(Records of locating words and elements)

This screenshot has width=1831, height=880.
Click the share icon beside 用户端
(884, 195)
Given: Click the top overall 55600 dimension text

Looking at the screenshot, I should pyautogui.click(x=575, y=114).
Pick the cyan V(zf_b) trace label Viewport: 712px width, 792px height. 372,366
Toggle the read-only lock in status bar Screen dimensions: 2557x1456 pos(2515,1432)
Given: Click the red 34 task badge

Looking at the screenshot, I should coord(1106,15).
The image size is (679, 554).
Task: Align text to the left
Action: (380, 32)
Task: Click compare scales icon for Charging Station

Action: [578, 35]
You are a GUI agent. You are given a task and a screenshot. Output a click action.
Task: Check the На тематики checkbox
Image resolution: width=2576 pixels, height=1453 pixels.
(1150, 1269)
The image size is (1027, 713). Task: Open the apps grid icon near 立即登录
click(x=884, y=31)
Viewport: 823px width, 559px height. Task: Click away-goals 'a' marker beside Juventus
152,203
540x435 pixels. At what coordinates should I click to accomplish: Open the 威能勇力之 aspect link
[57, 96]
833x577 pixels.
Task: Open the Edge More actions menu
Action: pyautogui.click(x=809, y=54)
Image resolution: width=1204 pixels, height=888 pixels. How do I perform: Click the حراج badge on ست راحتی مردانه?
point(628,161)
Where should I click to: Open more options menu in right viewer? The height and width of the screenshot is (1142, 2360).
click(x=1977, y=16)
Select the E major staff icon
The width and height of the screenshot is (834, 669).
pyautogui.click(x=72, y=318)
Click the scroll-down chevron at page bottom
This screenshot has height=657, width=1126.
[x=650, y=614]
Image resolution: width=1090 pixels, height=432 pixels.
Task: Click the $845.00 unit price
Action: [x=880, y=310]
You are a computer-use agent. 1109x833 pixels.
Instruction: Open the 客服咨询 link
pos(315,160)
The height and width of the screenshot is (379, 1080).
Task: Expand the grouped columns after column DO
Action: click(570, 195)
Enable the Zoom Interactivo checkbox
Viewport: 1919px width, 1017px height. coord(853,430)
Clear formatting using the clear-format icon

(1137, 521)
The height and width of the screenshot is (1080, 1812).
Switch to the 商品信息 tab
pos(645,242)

§ **Exercise aim**:
How many lines in the rows above contain the string "pixels"? Case counts. Give only the number.

§ **Task result**:
6